Monday, January 12, 2009

Multicultural billboard FAIL


Here in Texas, multicultural means Hispanic. And Hispanic usually means Spanish. I'm not saying these are the right way to do things, but they tend to be the way they're done.

I'm not a huge fan of Pepsi's new campaign, and neither is Barbara Lippert of Adweek, but I almost wanted to give Pepsi some "multicultural" credit for an appropriately placed billboard en Espanol.

The billboard says ¡Delicioso! and of course the Os are the strangely revised Pepsi icon. It does double duty, because who can't figure out what delicioso means, even without knowing a lick of Spanish. However, someone made a production mistake that snuffs out half or more of the multicultural credit this billboard worked to get.

You see, I didn't even see the exclamation points until the third or fourth time I passed the billboard. Why? Because they're bleeding of the edge. Literally half to two-thirds of each exclamation point is off of edge of the board, meaning you have to strain to see a third of a white punctuation mark on a light pink billboard (that's right, it's light pink).

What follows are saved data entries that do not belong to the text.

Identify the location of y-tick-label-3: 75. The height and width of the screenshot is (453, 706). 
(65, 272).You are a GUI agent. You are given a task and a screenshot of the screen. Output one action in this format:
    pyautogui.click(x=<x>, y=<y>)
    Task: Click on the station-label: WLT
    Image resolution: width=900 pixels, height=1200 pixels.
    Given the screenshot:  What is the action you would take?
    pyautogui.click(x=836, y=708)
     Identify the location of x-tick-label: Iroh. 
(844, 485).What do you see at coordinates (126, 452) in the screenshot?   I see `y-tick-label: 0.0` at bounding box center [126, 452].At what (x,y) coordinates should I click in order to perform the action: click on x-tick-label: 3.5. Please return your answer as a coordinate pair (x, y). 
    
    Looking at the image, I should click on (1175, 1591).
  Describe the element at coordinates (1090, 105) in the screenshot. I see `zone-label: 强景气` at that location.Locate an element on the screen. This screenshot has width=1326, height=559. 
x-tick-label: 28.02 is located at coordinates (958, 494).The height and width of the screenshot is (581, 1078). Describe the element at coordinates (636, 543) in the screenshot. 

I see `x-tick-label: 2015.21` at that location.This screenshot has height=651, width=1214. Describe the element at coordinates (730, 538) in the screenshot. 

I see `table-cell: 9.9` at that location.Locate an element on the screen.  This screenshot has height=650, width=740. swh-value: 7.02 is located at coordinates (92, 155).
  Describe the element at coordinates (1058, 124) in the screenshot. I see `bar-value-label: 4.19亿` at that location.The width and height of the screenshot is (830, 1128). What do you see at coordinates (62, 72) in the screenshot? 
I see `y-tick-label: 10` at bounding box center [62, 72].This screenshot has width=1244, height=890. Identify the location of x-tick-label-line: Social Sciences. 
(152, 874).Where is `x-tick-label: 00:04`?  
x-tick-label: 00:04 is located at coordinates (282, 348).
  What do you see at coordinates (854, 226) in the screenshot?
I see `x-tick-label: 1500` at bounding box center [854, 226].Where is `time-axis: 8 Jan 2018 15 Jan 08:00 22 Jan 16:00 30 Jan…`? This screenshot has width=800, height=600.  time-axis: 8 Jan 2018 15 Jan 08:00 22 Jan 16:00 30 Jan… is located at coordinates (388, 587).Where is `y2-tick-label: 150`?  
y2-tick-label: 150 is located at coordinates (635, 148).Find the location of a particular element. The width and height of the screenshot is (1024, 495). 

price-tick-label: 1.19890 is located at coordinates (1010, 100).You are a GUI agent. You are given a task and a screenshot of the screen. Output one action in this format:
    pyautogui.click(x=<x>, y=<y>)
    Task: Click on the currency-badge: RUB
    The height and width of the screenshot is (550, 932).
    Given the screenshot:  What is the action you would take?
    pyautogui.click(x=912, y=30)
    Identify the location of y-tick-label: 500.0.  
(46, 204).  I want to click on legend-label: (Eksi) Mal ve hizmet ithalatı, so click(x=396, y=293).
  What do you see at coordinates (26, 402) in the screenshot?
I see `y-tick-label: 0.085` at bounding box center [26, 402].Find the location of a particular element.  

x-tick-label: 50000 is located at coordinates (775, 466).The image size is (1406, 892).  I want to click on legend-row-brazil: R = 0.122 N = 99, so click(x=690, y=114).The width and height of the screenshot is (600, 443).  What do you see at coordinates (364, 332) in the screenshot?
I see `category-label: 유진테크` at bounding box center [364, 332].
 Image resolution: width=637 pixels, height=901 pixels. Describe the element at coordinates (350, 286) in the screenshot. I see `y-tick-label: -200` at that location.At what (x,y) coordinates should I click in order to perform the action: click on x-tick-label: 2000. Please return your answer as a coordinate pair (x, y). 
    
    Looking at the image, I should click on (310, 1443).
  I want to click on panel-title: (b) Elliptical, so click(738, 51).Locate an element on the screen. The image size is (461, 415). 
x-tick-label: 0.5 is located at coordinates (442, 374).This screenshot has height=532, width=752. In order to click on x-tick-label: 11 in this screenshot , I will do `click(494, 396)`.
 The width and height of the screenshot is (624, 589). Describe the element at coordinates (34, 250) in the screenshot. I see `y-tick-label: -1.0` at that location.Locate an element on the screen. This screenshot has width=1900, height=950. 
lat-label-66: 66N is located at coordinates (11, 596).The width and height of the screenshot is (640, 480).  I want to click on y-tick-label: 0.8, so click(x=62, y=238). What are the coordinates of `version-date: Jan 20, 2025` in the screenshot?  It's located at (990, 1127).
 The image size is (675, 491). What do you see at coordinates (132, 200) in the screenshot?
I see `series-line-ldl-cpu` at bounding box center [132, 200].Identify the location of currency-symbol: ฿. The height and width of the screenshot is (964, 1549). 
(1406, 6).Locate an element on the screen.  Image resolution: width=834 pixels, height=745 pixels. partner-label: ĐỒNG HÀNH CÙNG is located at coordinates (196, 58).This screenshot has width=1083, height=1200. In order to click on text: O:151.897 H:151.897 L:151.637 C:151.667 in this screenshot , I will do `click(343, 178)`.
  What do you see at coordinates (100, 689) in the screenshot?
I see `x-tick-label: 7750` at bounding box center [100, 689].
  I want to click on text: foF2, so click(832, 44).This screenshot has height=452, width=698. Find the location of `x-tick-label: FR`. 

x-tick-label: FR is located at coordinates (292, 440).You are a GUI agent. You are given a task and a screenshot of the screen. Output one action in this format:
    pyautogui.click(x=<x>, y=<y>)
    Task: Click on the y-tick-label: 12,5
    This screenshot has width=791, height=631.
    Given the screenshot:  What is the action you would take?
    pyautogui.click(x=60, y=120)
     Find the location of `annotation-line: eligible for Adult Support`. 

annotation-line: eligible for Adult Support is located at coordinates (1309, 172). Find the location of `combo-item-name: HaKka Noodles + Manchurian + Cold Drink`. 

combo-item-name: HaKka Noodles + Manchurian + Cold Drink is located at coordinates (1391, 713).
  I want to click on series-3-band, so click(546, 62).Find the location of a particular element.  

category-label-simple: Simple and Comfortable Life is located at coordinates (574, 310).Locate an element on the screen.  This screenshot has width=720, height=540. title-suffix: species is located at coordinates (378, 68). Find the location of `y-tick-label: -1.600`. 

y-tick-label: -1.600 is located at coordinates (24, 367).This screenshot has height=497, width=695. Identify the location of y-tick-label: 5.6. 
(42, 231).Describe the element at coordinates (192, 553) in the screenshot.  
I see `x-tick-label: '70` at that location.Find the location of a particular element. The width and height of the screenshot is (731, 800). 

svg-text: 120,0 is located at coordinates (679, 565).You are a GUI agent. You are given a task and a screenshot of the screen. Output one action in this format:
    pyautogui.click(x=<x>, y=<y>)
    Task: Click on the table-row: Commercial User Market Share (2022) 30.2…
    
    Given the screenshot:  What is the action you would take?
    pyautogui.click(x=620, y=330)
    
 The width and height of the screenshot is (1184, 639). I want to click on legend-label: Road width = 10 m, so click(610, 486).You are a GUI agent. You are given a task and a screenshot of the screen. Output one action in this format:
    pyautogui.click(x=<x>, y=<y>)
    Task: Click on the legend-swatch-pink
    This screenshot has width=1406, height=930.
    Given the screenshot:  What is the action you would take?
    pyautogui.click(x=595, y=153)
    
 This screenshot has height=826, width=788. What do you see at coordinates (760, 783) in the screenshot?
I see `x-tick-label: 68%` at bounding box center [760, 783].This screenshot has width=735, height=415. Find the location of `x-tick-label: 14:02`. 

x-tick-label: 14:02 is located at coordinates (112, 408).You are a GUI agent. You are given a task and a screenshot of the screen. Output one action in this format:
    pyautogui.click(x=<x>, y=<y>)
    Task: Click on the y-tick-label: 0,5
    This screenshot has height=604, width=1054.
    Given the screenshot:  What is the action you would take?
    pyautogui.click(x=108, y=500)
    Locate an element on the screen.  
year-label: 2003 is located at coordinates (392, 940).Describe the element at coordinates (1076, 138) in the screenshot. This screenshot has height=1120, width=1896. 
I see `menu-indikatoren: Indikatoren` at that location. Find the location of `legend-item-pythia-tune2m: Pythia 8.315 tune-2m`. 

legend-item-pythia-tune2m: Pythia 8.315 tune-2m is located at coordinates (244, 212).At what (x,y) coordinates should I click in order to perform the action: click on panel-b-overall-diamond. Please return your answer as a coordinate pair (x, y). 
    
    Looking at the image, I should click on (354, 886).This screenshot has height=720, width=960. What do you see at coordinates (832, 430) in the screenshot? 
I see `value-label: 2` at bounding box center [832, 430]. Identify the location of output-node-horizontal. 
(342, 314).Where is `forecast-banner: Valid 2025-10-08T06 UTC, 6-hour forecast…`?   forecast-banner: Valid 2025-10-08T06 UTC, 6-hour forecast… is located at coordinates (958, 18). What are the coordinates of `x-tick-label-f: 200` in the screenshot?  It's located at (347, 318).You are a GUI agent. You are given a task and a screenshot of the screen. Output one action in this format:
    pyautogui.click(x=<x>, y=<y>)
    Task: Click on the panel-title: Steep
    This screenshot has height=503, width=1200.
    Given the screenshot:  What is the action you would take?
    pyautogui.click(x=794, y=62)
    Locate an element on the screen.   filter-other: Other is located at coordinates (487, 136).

I'm sure you could find any surfer dude on the west coast who would know what delicioso means, but the upside-down exclamation point is something unique to Spanish (and by that, I mean we don't have it in English) and shows some genuine cultural (or at least lingual) understanding.

Yet, this crucial element was obscured by a production mistake.

I'm just not sure how a mistake like this happened. It's common practice in anything involving print production to leave "dead space" or an area around the important stuff that doesn't have anything important in it. Media channels ask you to leave this dead space because what they do doesn't always come out to an exact science and want to make sure your work isn't ruined if one of the cut measurements ends up a little off. I kind of doubt this was the production company's whoopsie. Perhaps it was the work of an inexperienced graphic artist whose work went unchecked by an over-busy creative director who didn't want to be bothered with proofing (read "ick!").

But enough speculation, the result is the same- billboard fail.

1 comment:

Anonymous said...

I'm not impressed with Pepsi's new logo, so I'm not too surprised at a billboard fail by the same agency. I first saw the new logo at a church basement event, and I was hesitant to take the can because it looked generic. And everyone knows generic cola tastes like dirt. The lady saw my look and assured me it was real Pepsi. I don't recall a rebranding that made a brand name look like a rip-off of itself before.

Here in Chicago, there's been a bunch of Careerbuilder street ads with zero margins, frequently cutting off big chunks of letters. The first instance I saw was on the side of a building, so I thought it was a planning error that wasn't apparent until it was too late. (Yes, we still have signs painted on buildings here.) But then I saw billboards and subway and bus-stop signs with the same zero-margin. Are they trying to make the letters as big as possible? Trying to be different? Don't know what they're doing?

I don't get it. Any reputable printing company will tell you if your margins are too small.